The slow-paced, education-centric approach highlighted by the Brigham and Hopkins teaching services hearkens back to residencies in the 1950s and 1960s, which Ludmerer nostalgically seems to hold as an ideal, albeit an imperfect one. Yet perhaps the modern era—with lawsuits, sub-sub-specialization of physicians, patient autonomy, increasing participation of physician extenders in providing care, and now the implementation of the Affordable Care Act—demands a more radical rethinking of how best to train doctors. Henry Kissinger remarked that “history teaches by analogy, shedding light on the likely consequences of comparable situations.”[1] The systemic and dramatic changes in how our society practices medicine and receives medical care may have transformed the current situation in health care to such an extent that looking back no longer illuminates the path forward.

Let Me Heal focuses almost exclusively on internal medicine and surgery. These two disciplines comprised the majority of medical school graduates over the last century and certainly provided the models that other fields followed. There nonetheless remains room for future scholars to investigate the development of residencies in other fields—such as psychiatry or pathology—with unique characteristics, histories, and challenges. Comparing other specialties against the standard medical/surgical trajectory Ludmerer establishes could reveal interesting trends and differences while exposing the scaffolding of other specialties.

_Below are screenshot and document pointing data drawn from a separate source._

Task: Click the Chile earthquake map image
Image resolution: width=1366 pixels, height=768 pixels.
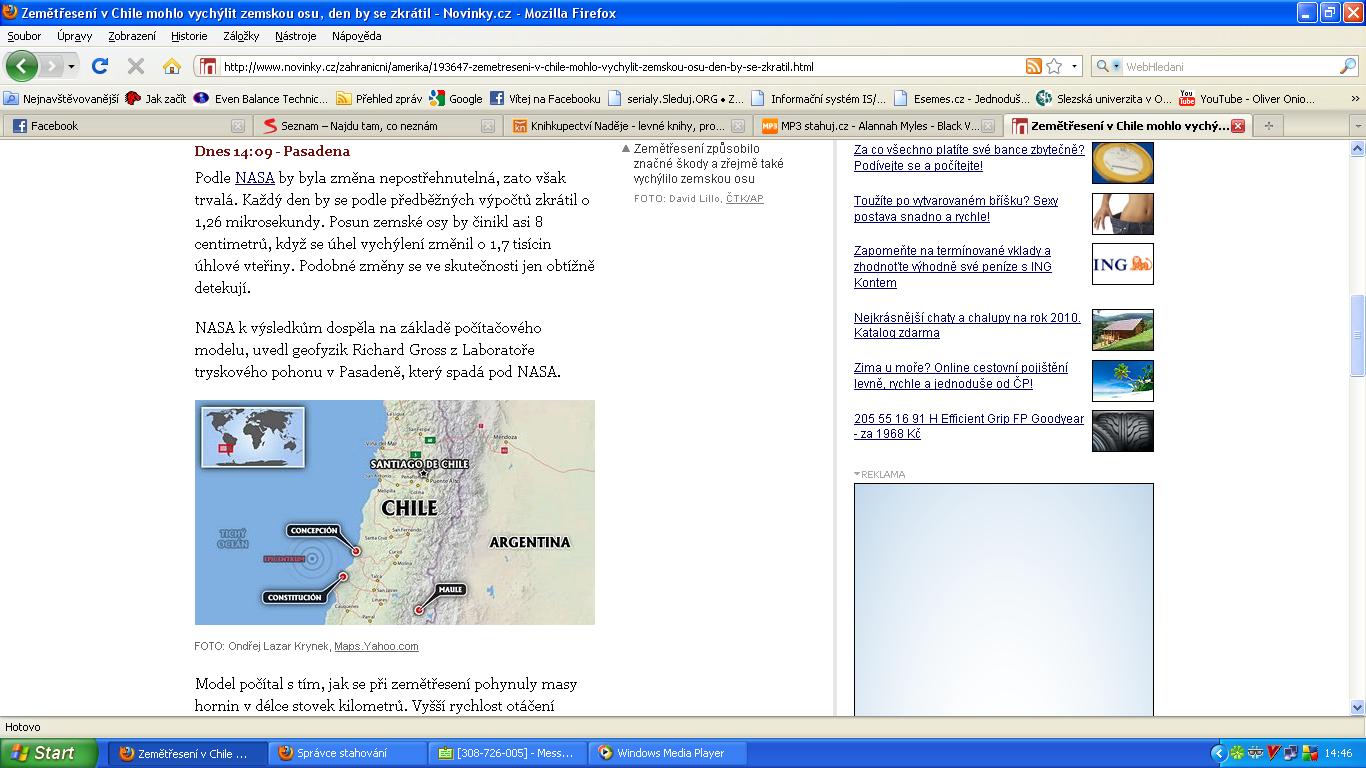Action: pos(394,512)
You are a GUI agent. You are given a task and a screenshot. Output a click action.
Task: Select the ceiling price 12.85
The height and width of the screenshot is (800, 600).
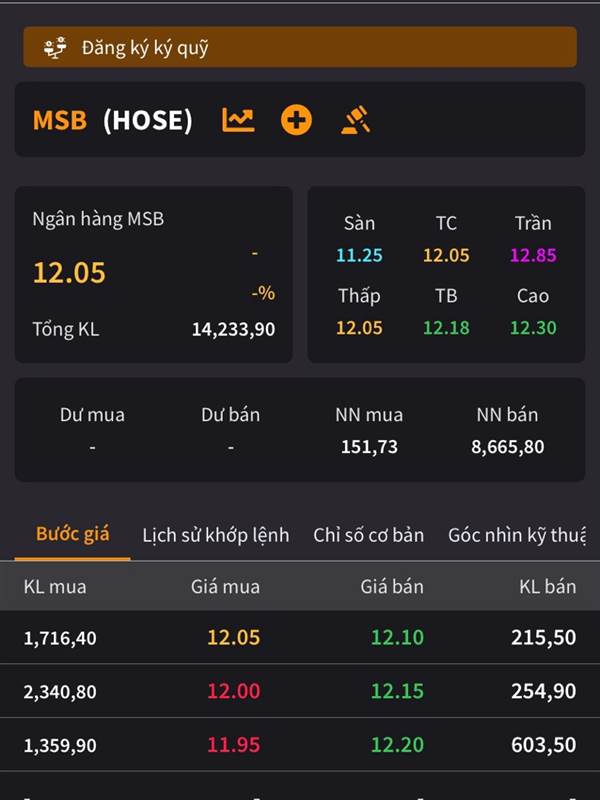coord(533,255)
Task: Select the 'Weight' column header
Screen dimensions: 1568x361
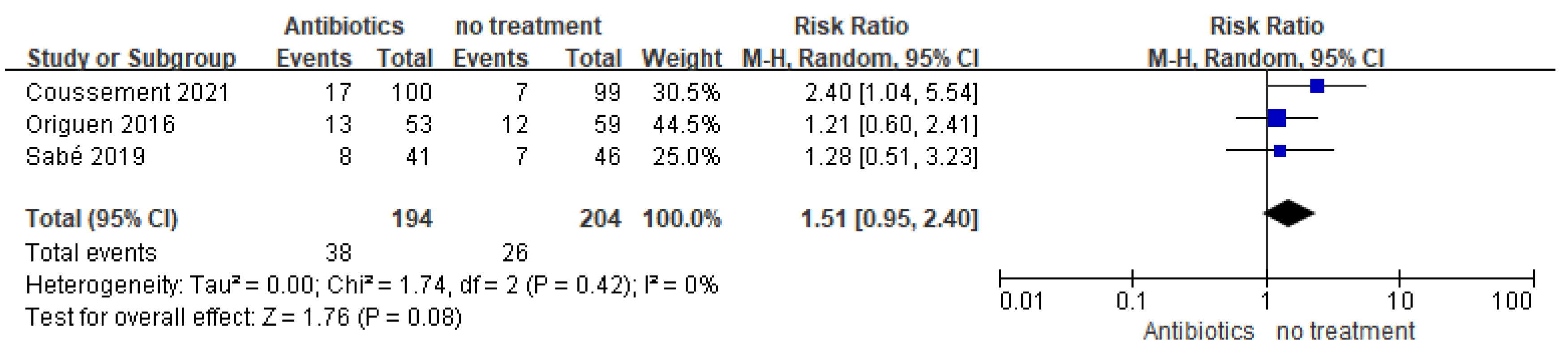Action: tap(681, 58)
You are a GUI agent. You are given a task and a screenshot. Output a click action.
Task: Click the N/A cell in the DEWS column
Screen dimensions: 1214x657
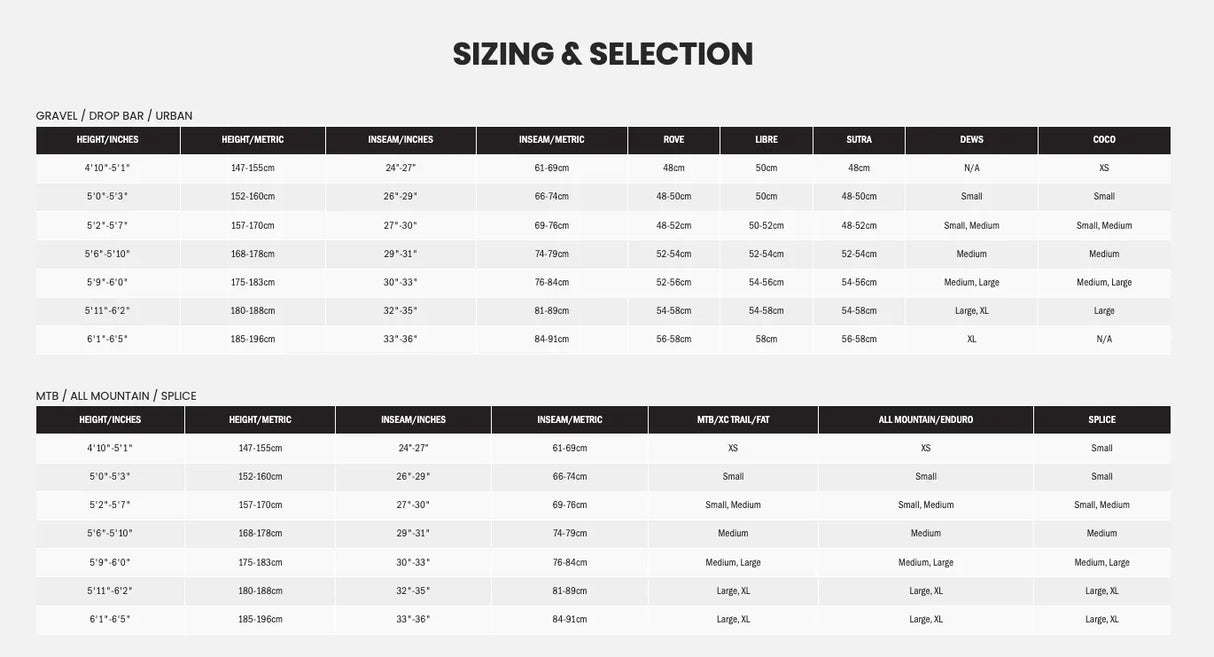coord(971,168)
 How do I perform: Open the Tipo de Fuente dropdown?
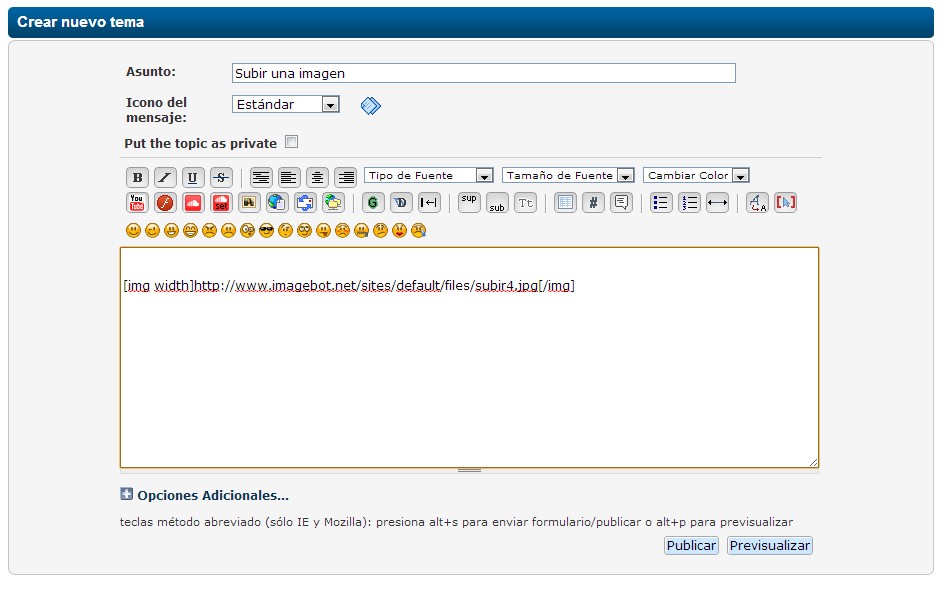[429, 175]
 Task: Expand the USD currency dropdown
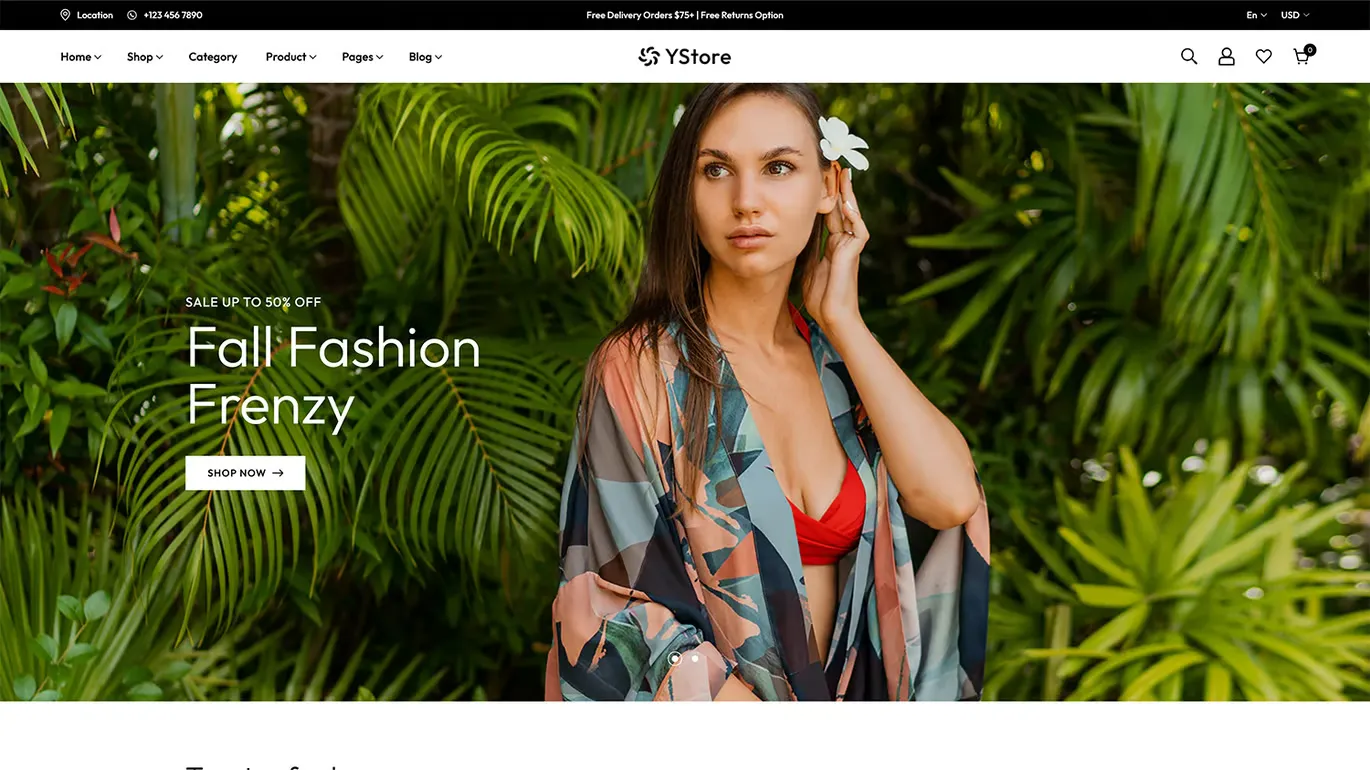1295,15
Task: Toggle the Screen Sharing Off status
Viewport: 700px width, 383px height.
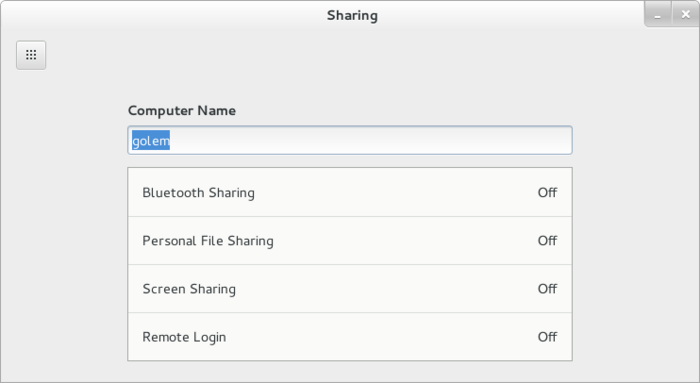Action: click(x=547, y=289)
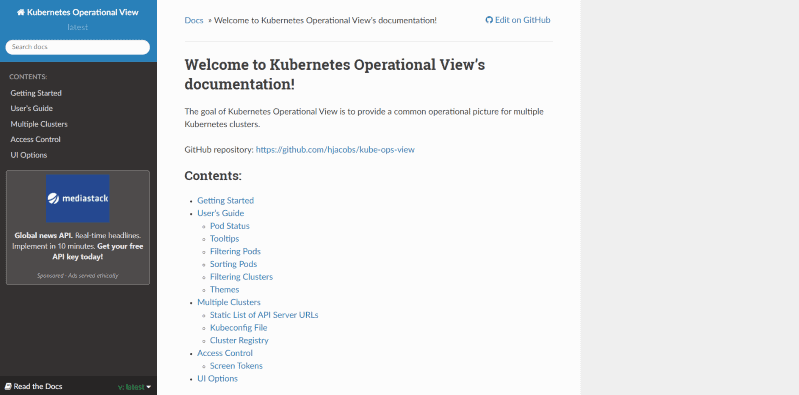Click the GitHub icon next to Edit on GitHub
This screenshot has height=395, width=799.
(x=489, y=20)
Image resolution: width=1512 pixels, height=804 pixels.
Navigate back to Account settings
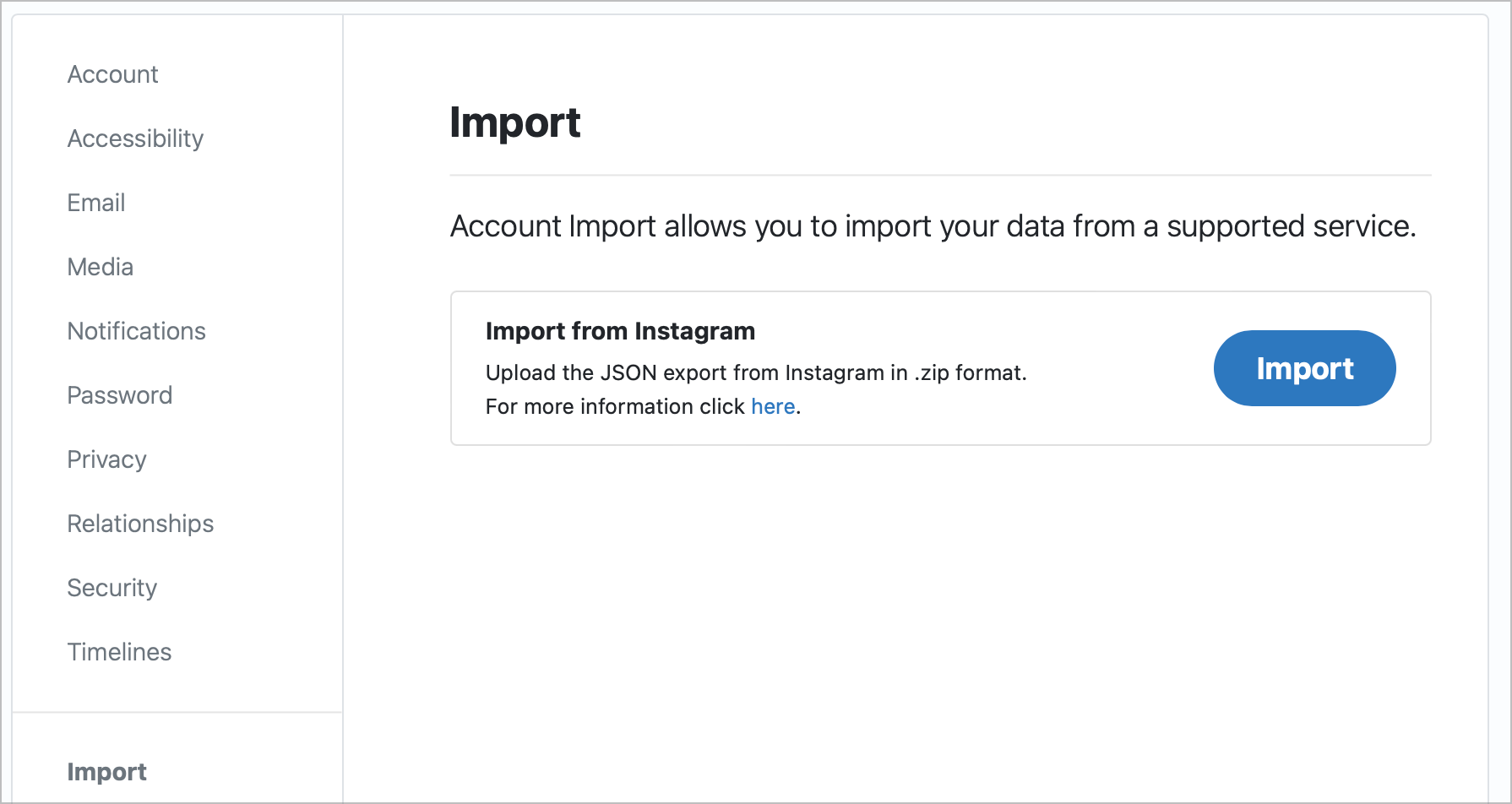(x=112, y=74)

Ludmerer draws on an impressive array of archival digging at multiple schools to weave together this account. Institutions west of St. Louis are less well represented, but Ludmerer convincingly argues for the similarity of experiences among academic medical centers. More troubling is the over-representation of teaching hospitals like Johns Hopkins and Brigham. Granted, institutions like Hopkins and Harvard set the standard for programs around the country, but by 1955, small community hospitals educated 80 percent of residents. These smaller institutions rarely maintained records or minutes, and practitioners emanating from them infrequently published memoirs or appeared in biographies, challenging any historian trying to research their story. However, community programs educated such a large portion of American doctors and encompassed such a different experience than academia that a fuller portrayal of their participation would have helped complete the story of GME in this country.

Let Me Heal chronicles the history of graduate medical education in the United States, from its origins in 19th century apprenticeships to its birth at Johns Hopkins to its changing character in the late 20th century and the challenges it faces today. It is the definitive account on the topic. This book has obvious appeal for historians of medicine and physicians interested in their past as well as to the lay public curious about the training of their doctors. It also has pressing relevance for policy makers shaping the future of residency. A crucial time that transforms medical school graduates into independent, practicing physicians, effective residencies have tremendous implications on the health of a society. Ludmerer clearly establishes how their history and evolution have shaped their current status. He pleads for a future that restores education as the priority of residency to ensure another generation of competent, confident, and compassionate physicians excited to make new discoveries and heal the sick.

[1] Henry Kissinger, Diplomacy (New York: Simon and Schuster, 1994) 27.